Fértil Incerteza

 


A expansão da agropecuária brasileira tem sido elemento crucial para a sustentabilidade do crescimento econômico do país. Os seguidos recordes de exportações de mercadorias com origem nos agronegócios permitiram ao Brasil acumular expressivos saldos comerciais em sua balança de transações com o exterior, amenizando os deficits registrados nos negócios envolvendo os demais ramos da produção (indústria e serviços).

O crescimento da oferta de mercadorias do agro, historicamente, não tem sido acompanhado pela concomitante expansão da oferta nacional de fertilizantes. A cada ciclo produtivo, incrementa-se a dependência das compras internacionais. Dados compilados da Associação Nacional para Difusão de Adubos (ANDA) evidenciam que as importações saltaram de 24,9 milhões de toneladas em 2018 (janeiro a novembro) para 35,6 milhões de toneladas em 2021, ou seja, crescimento de 43,30% no quadriênio1.

Em contrapartida, para o mesmo período considerado, a produção nacional de fertilizantes reduziu de 7,44 milhões de toneladas (jan.-nov./2018) para 6,33 milhões de toneladas (jan.-nov./2020), representando diminuição de 14,91%2.

Somadas as importações à produção nacional se obtém a quantidade entregue de fertilizantes.
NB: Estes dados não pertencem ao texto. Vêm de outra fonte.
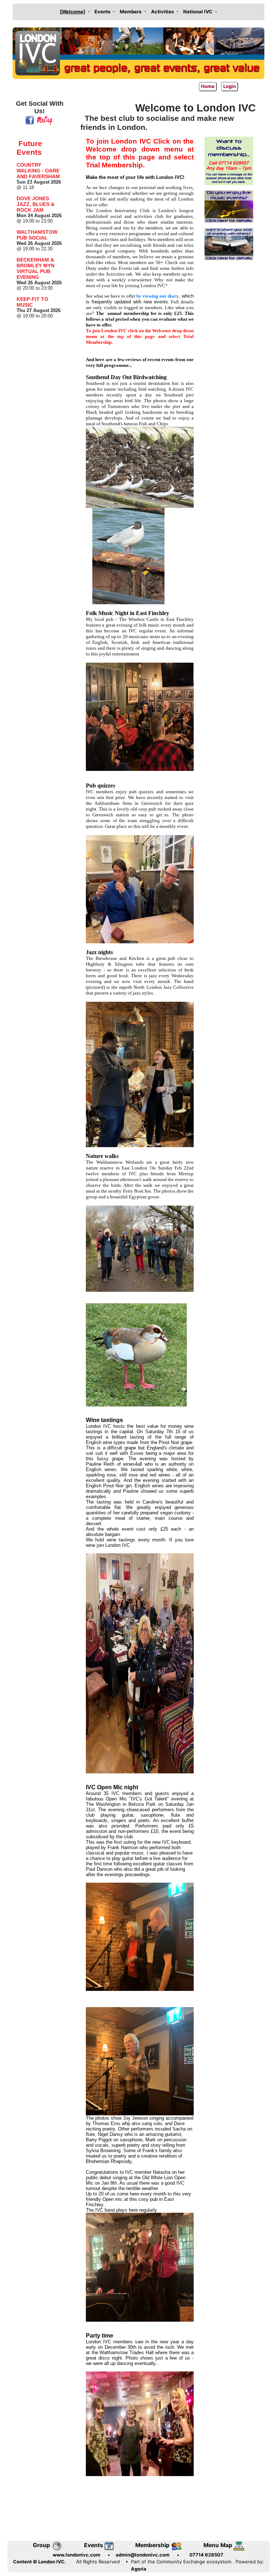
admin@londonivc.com (143, 2555)
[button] (74, 12)
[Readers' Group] (229, 243)
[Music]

Entre janeiro de novembro de 2021, o total das entregas alcançou 42,5 milhões de toneladas, representando expansão de 14,2% em comparação a igual período do ano anterior.

As importações brasileiras de fertilizantes ao longo da última década vinham se mantendo entre os US$6,0 bilhões e US$9,0 bilhões. Entretanto, em 2021, ocorreu uma escalada exponencial nas despesas que somaram US$15,16 bilhões, ou seja, 88,90% de incremento nas despesas com compras de fertilizantes. Comparativamente, em termos de quantidades, o salto foi de apenas 21,39% comparado a 2020. Portanto, a maior responsabilidade na majoração das despesas decorre da elevação dos preços médios das compras que alcançaram US$365/t, representando o segundo mais alto valor médio para o produto, sendo superado apenas pelo preço médio do triênio 2011 a 2013, quando alcançou US$392/t (Figura 1).

Se por um lado o crescimento da demanda por fertilizantes denota a progressiva adoção de tecnologia agronômica no campo, com efetivos reflexos sobre a produtividade das lavouras (caso o andamento do clima favoreça), os custos dessa gigantesca dependência de fornecimento externo dos fertilizantes, associado ao caráter estratégico representado por tais insumos (NPK e formulações), consiste em efetiva barreira para a continuidade da trajetória precedente.

 

As cotações dos fertilizantes nitrogenados têm relação direta com o mercado do petróleo, pois o gás natural é o principal insumo empregado em sua fabricação. A partir do segundo semestre de 2020, ocorre aceleração nas cotações do petróleo, atingindo patamares acima dos US$100/barril em fevereiro de 2022 (Figura 2).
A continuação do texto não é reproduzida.